_Exercise requirements_:
Please write out each entry exactly as it appears.

_Input_:

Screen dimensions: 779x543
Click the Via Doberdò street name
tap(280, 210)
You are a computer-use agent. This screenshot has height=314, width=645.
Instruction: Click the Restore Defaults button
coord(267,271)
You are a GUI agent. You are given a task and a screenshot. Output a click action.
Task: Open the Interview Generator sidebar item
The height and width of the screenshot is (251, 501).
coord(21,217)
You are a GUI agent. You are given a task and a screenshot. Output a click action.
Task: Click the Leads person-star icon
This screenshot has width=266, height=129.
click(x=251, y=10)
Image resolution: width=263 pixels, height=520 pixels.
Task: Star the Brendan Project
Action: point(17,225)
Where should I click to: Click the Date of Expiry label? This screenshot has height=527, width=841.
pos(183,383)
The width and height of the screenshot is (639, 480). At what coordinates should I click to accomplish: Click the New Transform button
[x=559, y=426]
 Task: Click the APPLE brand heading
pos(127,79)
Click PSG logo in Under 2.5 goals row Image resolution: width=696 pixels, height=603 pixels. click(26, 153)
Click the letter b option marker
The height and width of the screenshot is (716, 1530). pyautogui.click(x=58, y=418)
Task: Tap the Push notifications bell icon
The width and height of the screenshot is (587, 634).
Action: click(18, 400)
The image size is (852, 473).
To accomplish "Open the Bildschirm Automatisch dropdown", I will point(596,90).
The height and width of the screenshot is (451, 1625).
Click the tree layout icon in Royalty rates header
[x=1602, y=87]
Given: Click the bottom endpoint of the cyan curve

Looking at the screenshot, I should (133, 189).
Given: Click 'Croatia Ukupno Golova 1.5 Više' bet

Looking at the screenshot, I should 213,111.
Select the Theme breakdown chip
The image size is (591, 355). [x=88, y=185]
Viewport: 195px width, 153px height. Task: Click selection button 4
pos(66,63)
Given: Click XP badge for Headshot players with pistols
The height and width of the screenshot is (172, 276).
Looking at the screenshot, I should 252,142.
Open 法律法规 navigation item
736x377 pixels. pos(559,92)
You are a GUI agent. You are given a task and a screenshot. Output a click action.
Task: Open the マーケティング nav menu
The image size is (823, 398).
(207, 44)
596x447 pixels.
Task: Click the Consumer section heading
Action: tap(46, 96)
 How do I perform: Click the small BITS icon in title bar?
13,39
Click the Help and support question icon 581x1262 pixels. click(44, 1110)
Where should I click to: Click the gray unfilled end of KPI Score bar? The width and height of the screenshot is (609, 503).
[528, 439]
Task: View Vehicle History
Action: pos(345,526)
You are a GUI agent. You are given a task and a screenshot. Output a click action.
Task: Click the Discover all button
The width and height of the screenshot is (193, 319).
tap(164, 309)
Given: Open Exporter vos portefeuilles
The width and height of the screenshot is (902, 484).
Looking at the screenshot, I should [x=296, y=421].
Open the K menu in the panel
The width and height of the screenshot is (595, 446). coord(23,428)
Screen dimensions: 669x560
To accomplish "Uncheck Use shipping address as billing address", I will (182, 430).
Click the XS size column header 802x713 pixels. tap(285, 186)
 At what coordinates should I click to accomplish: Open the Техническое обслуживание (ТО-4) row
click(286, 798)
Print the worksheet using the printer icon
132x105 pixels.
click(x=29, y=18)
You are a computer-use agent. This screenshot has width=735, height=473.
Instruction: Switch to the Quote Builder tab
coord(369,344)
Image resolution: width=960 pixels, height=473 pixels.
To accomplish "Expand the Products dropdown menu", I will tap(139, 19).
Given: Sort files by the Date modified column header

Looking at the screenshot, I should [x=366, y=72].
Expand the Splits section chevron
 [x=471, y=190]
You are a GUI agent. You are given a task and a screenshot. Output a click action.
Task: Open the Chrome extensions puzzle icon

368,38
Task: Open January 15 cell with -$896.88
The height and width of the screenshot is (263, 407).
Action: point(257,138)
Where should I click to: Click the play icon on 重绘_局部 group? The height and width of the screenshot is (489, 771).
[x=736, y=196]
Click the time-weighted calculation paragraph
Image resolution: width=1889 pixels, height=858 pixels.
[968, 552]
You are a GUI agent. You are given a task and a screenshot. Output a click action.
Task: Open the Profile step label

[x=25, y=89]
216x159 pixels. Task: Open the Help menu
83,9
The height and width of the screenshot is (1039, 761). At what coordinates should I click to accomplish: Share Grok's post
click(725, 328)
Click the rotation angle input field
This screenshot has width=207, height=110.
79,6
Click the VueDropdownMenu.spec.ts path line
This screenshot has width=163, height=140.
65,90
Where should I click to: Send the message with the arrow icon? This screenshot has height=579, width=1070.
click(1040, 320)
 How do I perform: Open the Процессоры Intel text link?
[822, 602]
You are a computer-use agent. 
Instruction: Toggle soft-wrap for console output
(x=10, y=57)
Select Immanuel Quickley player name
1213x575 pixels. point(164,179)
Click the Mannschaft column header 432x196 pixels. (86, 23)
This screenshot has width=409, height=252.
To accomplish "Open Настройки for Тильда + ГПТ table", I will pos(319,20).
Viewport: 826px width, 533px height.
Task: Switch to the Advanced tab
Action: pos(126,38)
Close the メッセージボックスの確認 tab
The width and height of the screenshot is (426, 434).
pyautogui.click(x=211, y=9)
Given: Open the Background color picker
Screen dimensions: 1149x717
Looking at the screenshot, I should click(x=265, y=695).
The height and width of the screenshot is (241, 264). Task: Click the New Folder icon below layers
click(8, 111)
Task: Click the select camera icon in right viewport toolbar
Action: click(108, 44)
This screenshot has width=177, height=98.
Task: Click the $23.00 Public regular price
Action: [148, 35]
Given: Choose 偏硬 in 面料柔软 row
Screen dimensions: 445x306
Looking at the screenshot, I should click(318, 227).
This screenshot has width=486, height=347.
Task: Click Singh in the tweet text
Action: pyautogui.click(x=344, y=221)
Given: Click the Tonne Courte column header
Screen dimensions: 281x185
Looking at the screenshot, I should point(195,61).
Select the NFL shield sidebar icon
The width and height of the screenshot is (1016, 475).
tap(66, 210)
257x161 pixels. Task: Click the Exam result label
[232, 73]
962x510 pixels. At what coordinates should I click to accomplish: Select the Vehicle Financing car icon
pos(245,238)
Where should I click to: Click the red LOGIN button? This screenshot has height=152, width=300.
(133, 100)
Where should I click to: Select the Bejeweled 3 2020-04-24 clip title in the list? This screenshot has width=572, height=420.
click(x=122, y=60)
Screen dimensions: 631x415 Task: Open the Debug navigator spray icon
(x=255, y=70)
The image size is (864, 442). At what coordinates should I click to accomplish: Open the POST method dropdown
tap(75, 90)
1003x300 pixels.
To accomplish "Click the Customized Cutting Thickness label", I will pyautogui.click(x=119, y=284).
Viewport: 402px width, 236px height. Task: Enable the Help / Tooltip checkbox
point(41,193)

_Response to this task_:
Screen dimensions: 779x543
Click the Via Doberdò street name
tap(280, 210)
You are a computer-use agent. This screenshot has height=314, width=645.
Instruction: Click the Restore Defaults button
coord(267,271)
You are a GUI agent. You are given a task and a screenshot. Output a click action.
Task: Open the Interview Generator sidebar item
The height and width of the screenshot is (251, 501).
coord(21,217)
You are a GUI agent. You are given a task and a screenshot. Output a click action.
Task: Click the Leads person-star icon
This screenshot has width=266, height=129.
click(x=251, y=10)
Image resolution: width=263 pixels, height=520 pixels.
Task: Star the Brendan Project
Action: point(17,225)
Where should I click to: Click the Date of Expiry label? This screenshot has height=527, width=841.
pos(183,383)
The width and height of the screenshot is (639, 480). At what coordinates should I click to accomplish: Click the New Transform button
[x=559, y=426]
 Task: Click the APPLE brand heading
pos(127,79)
Click PSG logo in Under 2.5 goals row Image resolution: width=696 pixels, height=603 pixels. click(26, 153)
Click the letter b option marker
The height and width of the screenshot is (716, 1530). pyautogui.click(x=58, y=418)
Task: Tap the Push notifications bell icon
The width and height of the screenshot is (587, 634).
Action: click(18, 400)
The image size is (852, 473).
To accomplish "Open the Bildschirm Automatisch dropdown", I will point(596,90).
The height and width of the screenshot is (451, 1625).
Click the tree layout icon in Royalty rates header
[x=1602, y=87]
Given: Click the bottom endpoint of the cyan curve

Looking at the screenshot, I should (133, 189).
Given: Click 'Croatia Ukupno Golova 1.5 Više' bet

Looking at the screenshot, I should 213,111.
Select the Theme breakdown chip
The image size is (591, 355). [x=88, y=185]
Viewport: 195px width, 153px height. Task: Click selection button 4
pos(66,63)
Given: Click XP badge for Headshot players with pistols
The height and width of the screenshot is (172, 276).
Looking at the screenshot, I should 252,142.
Open 法律法规 navigation item
736x377 pixels. pos(559,92)
You are a GUI agent. You are given a task and a screenshot. Output a click action.
Task: Open the マーケティング nav menu
The image size is (823, 398).
(207, 44)
596x447 pixels.
Task: Click the Consumer section heading
Action: tap(46, 96)
 How do I perform: Click the small BITS icon in title bar?
13,39
Click the Help and support question icon 581x1262 pixels. click(44, 1110)
Where should I click to: Click the gray unfilled end of KPI Score bar? The width and height of the screenshot is (609, 503).
[528, 439]
Task: View Vehicle History
Action: pos(345,526)
You are a GUI agent. You are given a task and a screenshot. Output a click action.
Task: Click the Discover all button
The width and height of the screenshot is (193, 319).
tap(164, 309)
Given: Open Exporter vos portefeuilles
The width and height of the screenshot is (902, 484).
Looking at the screenshot, I should [x=296, y=421].
Open the K menu in the panel
The width and height of the screenshot is (595, 446). coord(23,428)
Screen dimensions: 669x560
To accomplish "Uncheck Use shipping address as billing address", I will (182, 430).
Click the XS size column header 802x713 pixels. tap(285, 186)
 At what coordinates should I click to accomplish: Open the Техническое обслуживание (ТО-4) row
click(286, 798)
Print the worksheet using the printer icon
132x105 pixels.
click(x=29, y=18)
You are a computer-use agent. This screenshot has width=735, height=473.
Instruction: Switch to the Quote Builder tab
coord(369,344)
Image resolution: width=960 pixels, height=473 pixels.
To accomplish "Expand the Products dropdown menu", I will tap(139, 19).
Given: Sort files by the Date modified column header

Looking at the screenshot, I should [x=366, y=72].
Expand the Splits section chevron
 [x=471, y=190]
You are a GUI agent. You are given a task and a screenshot. Output a click action.
Task: Open the Chrome extensions puzzle icon

368,38
Task: Open January 15 cell with -$896.88
The height and width of the screenshot is (263, 407).
Action: point(257,138)
Where should I click to: Click the play icon on 重绘_局部 group? The height and width of the screenshot is (489, 771).
[x=736, y=196]
Click the time-weighted calculation paragraph
Image resolution: width=1889 pixels, height=858 pixels.
[968, 552]
You are a GUI agent. You are given a task and a screenshot. Output a click action.
Task: Open the Profile step label

[x=25, y=89]
216x159 pixels. Task: Open the Help menu
83,9
The height and width of the screenshot is (1039, 761). At what coordinates should I click to accomplish: Share Grok's post
click(725, 328)
Click the rotation angle input field
This screenshot has width=207, height=110.
79,6
Click the VueDropdownMenu.spec.ts path line
This screenshot has width=163, height=140.
65,90
Where should I click to: Send the message with the arrow icon? This screenshot has height=579, width=1070.
click(1040, 320)
 How do I perform: Open the Процессоры Intel text link?
[822, 602]
You are a computer-use agent. 
Instruction: Toggle soft-wrap for console output
(x=10, y=57)
Select Immanuel Quickley player name
1213x575 pixels. point(164,179)
Click the Mannschaft column header 432x196 pixels. (86, 23)
This screenshot has width=409, height=252.
To accomplish "Open Настройки for Тильда + ГПТ table", I will pos(319,20).
Viewport: 826px width, 533px height.
Task: Switch to the Advanced tab
Action: pos(126,38)
Close the メッセージボックスの確認 tab
The width and height of the screenshot is (426, 434).
pyautogui.click(x=211, y=9)
Given: Open the Background color picker
Screen dimensions: 1149x717
Looking at the screenshot, I should click(x=265, y=695).
The height and width of the screenshot is (241, 264). Task: Click the New Folder icon below layers
click(8, 111)
Task: Click the select camera icon in right viewport toolbar
Action: click(108, 44)
This screenshot has width=177, height=98.
Task: Click the $23.00 Public regular price
Action: [148, 35]
Given: Choose 偏硬 in 面料柔软 row
Screen dimensions: 445x306
Looking at the screenshot, I should click(318, 227).
This screenshot has width=486, height=347.
Task: Click Singh in the tweet text
Action: pyautogui.click(x=344, y=221)
Given: Click the Tonne Courte column header
Screen dimensions: 281x185
Looking at the screenshot, I should point(195,61).
Select the NFL shield sidebar icon
The width and height of the screenshot is (1016, 475).
tap(66, 210)
257x161 pixels. Task: Click the Exam result label
[232, 73]
962x510 pixels. At what coordinates should I click to accomplish: Select the Vehicle Financing car icon
pos(245,238)
Where should I click to: Click the red LOGIN button? This screenshot has height=152, width=300.
(133, 100)
Where should I click to: Select the Bejeweled 3 2020-04-24 clip title in the list? This screenshot has width=572, height=420.
click(x=122, y=60)
Screen dimensions: 631x415 Task: Open the Debug navigator spray icon
(x=255, y=70)
The image size is (864, 442). At what coordinates should I click to accomplish: Open the POST method dropdown
tap(75, 90)
1003x300 pixels.
To accomplish "Click the Customized Cutting Thickness label", I will pyautogui.click(x=119, y=284).
Viewport: 402px width, 236px height. Task: Enable the Help / Tooltip checkbox
point(41,193)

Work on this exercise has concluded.